··· Stored records ···
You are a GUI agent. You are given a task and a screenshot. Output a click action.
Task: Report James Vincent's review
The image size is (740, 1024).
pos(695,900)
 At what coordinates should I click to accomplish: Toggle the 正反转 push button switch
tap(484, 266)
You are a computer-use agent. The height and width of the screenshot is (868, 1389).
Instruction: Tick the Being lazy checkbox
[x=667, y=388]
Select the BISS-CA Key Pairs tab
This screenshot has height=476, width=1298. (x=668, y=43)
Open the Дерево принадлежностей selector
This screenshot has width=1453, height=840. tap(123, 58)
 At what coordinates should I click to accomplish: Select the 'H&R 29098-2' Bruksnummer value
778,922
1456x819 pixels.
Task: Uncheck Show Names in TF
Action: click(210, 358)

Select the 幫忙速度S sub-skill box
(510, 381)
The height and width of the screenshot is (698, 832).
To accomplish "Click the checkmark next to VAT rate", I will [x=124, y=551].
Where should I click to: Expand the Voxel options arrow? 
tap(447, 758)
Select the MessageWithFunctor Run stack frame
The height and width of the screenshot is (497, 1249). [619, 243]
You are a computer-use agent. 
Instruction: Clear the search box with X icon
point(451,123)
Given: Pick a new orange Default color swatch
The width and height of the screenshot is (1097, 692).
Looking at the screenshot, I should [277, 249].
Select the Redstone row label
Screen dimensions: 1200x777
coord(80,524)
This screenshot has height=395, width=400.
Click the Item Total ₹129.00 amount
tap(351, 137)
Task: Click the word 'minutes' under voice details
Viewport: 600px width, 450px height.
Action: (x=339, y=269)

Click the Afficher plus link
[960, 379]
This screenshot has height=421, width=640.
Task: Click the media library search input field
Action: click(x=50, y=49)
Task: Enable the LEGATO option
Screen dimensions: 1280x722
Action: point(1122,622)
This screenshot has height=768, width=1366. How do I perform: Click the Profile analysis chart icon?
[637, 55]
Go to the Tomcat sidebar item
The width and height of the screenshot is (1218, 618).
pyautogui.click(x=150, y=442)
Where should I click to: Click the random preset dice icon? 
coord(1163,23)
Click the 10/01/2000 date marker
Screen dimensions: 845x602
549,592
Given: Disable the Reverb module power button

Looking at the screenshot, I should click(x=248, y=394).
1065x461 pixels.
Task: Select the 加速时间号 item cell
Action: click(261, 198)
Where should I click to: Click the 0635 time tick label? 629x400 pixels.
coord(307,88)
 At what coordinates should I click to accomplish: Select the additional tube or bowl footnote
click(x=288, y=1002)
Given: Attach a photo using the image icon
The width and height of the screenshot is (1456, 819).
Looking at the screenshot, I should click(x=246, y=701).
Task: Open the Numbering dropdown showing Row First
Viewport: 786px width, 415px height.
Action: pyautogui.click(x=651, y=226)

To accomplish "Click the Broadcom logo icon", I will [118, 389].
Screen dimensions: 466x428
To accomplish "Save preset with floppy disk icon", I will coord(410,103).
···
Copy all of the material above word for word, without changing, adding, or leaving out anything.

▶ [Correct answer]
You are a GUI agent. You are given a task and a screenshot. Output a click action.
Task: Report James Vincent's review
The image size is (740, 1024).
pos(695,900)
 At what coordinates should I click to accomplish: Toggle the 正反转 push button switch
tap(484, 266)
You are a computer-use agent. The height and width of the screenshot is (868, 1389).
Instruction: Tick the Being lazy checkbox
[x=667, y=388]
Select the BISS-CA Key Pairs tab
This screenshot has height=476, width=1298. (x=668, y=43)
Open the Дерево принадлежностей selector
This screenshot has width=1453, height=840. tap(123, 58)
 At what coordinates should I click to accomplish: Select the 'H&R 29098-2' Bruksnummer value
778,922
1456x819 pixels.
Task: Uncheck Show Names in TF
Action: click(210, 358)

Select the 幫忙速度S sub-skill box
(510, 381)
The height and width of the screenshot is (698, 832).
To accomplish "Click the checkmark next to VAT rate", I will [x=124, y=551].
Where should I click to: Expand the Voxel options arrow? 
tap(447, 758)
Select the MessageWithFunctor Run stack frame
The height and width of the screenshot is (497, 1249). [619, 243]
You are a computer-use agent. 
Instruction: Clear the search box with X icon
point(451,123)
Given: Pick a new orange Default color swatch
The width and height of the screenshot is (1097, 692).
Looking at the screenshot, I should [277, 249].
Select the Redstone row label
Screen dimensions: 1200x777
coord(80,524)
This screenshot has height=395, width=400.
Click the Item Total ₹129.00 amount
tap(351, 137)
Task: Click the word 'minutes' under voice details
Viewport: 600px width, 450px height.
Action: (x=339, y=269)

Click the Afficher plus link
[960, 379]
This screenshot has height=421, width=640.
Task: Click the media library search input field
Action: click(x=50, y=49)
Task: Enable the LEGATO option
Screen dimensions: 1280x722
Action: point(1122,622)
This screenshot has height=768, width=1366. How do I perform: Click the Profile analysis chart icon?
[637, 55]
Go to the Tomcat sidebar item
The width and height of the screenshot is (1218, 618).
pyautogui.click(x=150, y=442)
Where should I click to: Click the random preset dice icon? 
coord(1163,23)
Click the 10/01/2000 date marker
Screen dimensions: 845x602
549,592
Given: Disable the Reverb module power button

Looking at the screenshot, I should click(x=248, y=394).
1065x461 pixels.
Task: Select the 加速时间号 item cell
Action: click(261, 198)
Where should I click to: Click the 0635 time tick label? 629x400 pixels.
coord(307,88)
 At what coordinates should I click to accomplish: Select the additional tube or bowl footnote
click(x=288, y=1002)
Given: Attach a photo using the image icon
The width and height of the screenshot is (1456, 819).
Looking at the screenshot, I should click(x=246, y=701).
Task: Open the Numbering dropdown showing Row First
Viewport: 786px width, 415px height.
Action: pyautogui.click(x=651, y=226)

To accomplish "Click the Broadcom logo icon", I will [118, 389].
Screen dimensions: 466x428
To accomplish "Save preset with floppy disk icon", I will coord(410,103).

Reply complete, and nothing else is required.